I’m an August baby. We are wonderful people, generally speaking, and can light up a room like sunshine pouring in through the windows even in the cloudiest weather, provided there are people around us.
It might be just me and not every August person, but when there is no one around and the clouds stay too long, my mood grows dark and brooding like a coming storm. Maybe I should be like a flower, feeding and basking in the rain, finding strength and beauty in the gray world in which they live. I’m not a flower, though. I love the first day of rain, especially as it is watering the yellowing lawn, and revitalizing the plants and shrubs. The second day of dreary weather darkens my soul. I feel I’m being pulled down toward a drain where the rushing water sucks at my life, covering me until I can’t breathe.
When the sun returns, as it will, I slowly return to a more ‘normal’ state of mind. I love the sunshine, so answer this. Why do I not love the heat? My body is revolted by it. Tremors and fever are the result of exposure to heat, along with nausea and exhaustion. Summer means long hours in my air-conditioned bedroom. It means being unable to be involved in every family activity. It means the very thing I love causes the thing that I hate, and that hates me.
I’m going to fight back. I’m going to buy a cooling vest. I will go to Hawaii next year. I will love the sunshine, I will snorkel, I will look weird in the vest, and I will survive the heat. It will be glorious.
I think I’ll get that vest very soon. This August baby is going to rock the rest of the summer.
So many gray days, no blue peeping between the clouds, and then – a day of light, fluffy white clouds drifting through a blue sky and my desperate dreams of primroses and crocuses become a reality. I love planning the planting, eager to weed out the weeds and feel the soil move as I prepare it for bright and varied colors and kinds.

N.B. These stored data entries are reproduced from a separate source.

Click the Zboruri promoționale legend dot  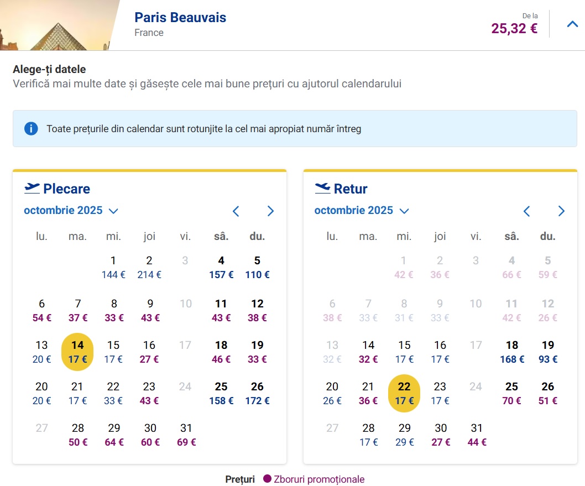[x=267, y=479]
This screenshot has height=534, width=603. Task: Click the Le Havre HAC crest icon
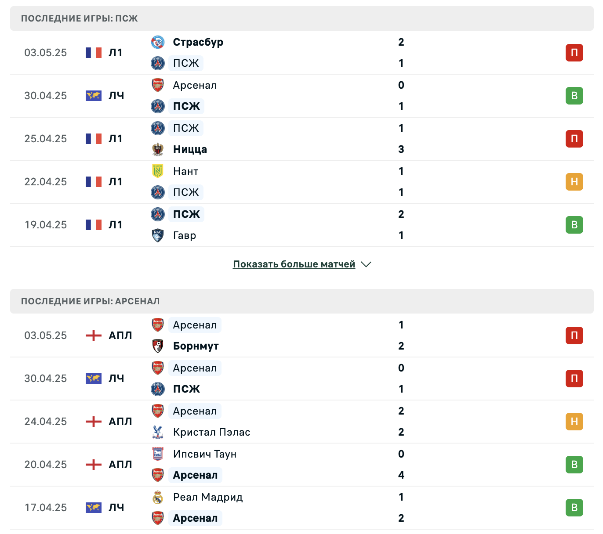coord(158,235)
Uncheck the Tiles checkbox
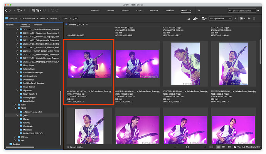This screenshot has height=154, width=266. [234, 147]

Though I can do so little to make this happen I will enjoy doing what I am able to do. I will enjoy teaching my grandchildren to do things for me, and it will still be my garden. I think of myself as author, producer and director. But what if it rains every weekend until June? It won’t. It can’t. After rain there is always sunshine and clouds for dreaming and trees adding leaves. It’s spring and my garden will grow and it will be watered and fed, and after the rains I will sit on the back porch and saturate my soul with sunshine and flowers.
After the rain.
It is so hard to look out at the gray rainy weather and dream. This is the day for dismal thoughts and dreary outlooks. At least it’s not a monsoon, and I’m not out in the wind. There’s the Pollyanna side. I don’t feel at all Pollyanna-ish about it. I’m ready to shop for plants and flowering shrubs full of life and color, but not in this weather. It takes the light out of the day and brings an early nightfall and I sleep when I should be lit up with the joy of writing.
Ah, I just had a gray memory that was also bright. My grandma’s eyes changed from gray to blue-gray to bright sparkling blue depending on emotional state or the color of her clothes. I had bought a gray coat that I loved. Grandma loved it, too, so I gave it to her, not because I am such a wonderful person, but because I loved Grandma more the coat. One other neat thing happened when we transferred ownership of the coat: I discovered I was as small as my little Grandma! Unfortunately, it didn’t last, but it was a sweet gray time.